== EXTRACT ==
== == ==

As I mentioned in my last post, today my dad turns another year older, another year wiser? He has always been on team ‘sponge cake’. I always thought sponge cake can seem a bit samey, what a typical dad choice. But why not do a variation on a classic cake, say Elderflower with Raspberries? It keeps me happy and he still gets his favourite on his special day. I have also never made a fat free sponge so that could be a new challenge for me too. I did have one problem that I tried to ignore in that it was an incredibly girly pink cake. We wondered whether this was the reason they came up with blue raspberry products – more fitting for a man? Thoughts? How else can they pull the colour blue from a raspberry?! Insanity?!

== == ==

== SUPPLIED MATERIAL ==
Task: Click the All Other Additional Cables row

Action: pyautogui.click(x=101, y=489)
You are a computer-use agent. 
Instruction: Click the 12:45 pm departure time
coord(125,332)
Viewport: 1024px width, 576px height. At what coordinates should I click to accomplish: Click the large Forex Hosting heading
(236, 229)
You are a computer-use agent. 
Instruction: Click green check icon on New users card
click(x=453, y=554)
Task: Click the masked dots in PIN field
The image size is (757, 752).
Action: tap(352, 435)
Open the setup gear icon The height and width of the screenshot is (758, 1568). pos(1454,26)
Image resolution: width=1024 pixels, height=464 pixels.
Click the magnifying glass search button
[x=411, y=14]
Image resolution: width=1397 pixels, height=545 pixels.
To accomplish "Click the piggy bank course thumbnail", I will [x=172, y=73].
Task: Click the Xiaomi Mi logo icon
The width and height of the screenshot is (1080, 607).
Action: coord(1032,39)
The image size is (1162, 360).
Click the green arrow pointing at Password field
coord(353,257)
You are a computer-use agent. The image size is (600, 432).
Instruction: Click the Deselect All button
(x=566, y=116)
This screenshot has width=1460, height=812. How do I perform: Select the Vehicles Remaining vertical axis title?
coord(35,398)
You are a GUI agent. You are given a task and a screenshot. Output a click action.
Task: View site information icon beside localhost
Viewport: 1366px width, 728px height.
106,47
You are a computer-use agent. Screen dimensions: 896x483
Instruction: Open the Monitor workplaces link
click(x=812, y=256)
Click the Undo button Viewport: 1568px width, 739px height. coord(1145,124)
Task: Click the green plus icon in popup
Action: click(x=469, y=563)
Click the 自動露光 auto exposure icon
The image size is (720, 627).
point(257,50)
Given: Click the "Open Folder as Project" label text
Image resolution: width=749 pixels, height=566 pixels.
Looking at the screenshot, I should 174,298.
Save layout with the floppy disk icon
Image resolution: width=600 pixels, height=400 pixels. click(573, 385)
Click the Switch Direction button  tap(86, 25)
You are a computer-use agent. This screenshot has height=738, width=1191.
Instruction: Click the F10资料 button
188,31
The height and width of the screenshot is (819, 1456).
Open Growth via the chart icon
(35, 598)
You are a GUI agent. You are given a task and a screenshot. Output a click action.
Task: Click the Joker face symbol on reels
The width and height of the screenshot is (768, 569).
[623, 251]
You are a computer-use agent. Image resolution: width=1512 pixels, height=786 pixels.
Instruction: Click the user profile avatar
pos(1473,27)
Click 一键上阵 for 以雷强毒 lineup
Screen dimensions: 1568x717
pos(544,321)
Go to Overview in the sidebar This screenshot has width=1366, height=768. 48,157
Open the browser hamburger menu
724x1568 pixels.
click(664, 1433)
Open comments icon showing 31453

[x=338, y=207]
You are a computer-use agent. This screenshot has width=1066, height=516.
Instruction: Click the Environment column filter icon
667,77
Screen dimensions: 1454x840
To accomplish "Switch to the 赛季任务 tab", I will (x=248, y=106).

== == ==

Extend the blog post about the elderflower and raspberry sponge cake baked for the writer's father's birthday, picking up directly after its final sentence.

So the fat free sponge did taste pretty good and I can see why they are used for swiss rolls; they have a more chewy consistency, so in hindsight it would have been better in thinner layers. It would definitely roll easily, hard to break with this tough consistency. But all the same, brushed with a bit of syrup it can be dressed up; playing pretend in place of a normal, moist sponge.
Elderflower and Raspberry Fat Free Sponge:
4 eggs, separated
200g caster sugar
175g plain flour
zest of a lemon
1 tsp of lemon juice
1 tsp baking powder
Raspberry Curd (see https://georgienia.wordpress.com/2013/03/17/curd-your-enthusiasm/)
handful of raspberries
juice of half a lemon
tbsp caster sugar
50g butter, at room temperature
225g icing sugar
Grease and line a 20cm springform cake tin and preheat your oven to 180C.
Whisk the egg yolks and sugar together until they are light and fluffy and have increased in volume.
Then gradually sift in the flour, at this point the mixture will be stiff and if it appears to be like breadcrumbs you can add a dash of soya milk.
Next whisk up your egg whites until they form stiff peaks (I find that adding a drop of lemon juice, or a pinch of salt will make it easier for them to reach this point). Use a spoonful of the egg whites to loosen the rest of the cake batter. Then fold the rest of the whites in until just incorporated, followed by the baking powder.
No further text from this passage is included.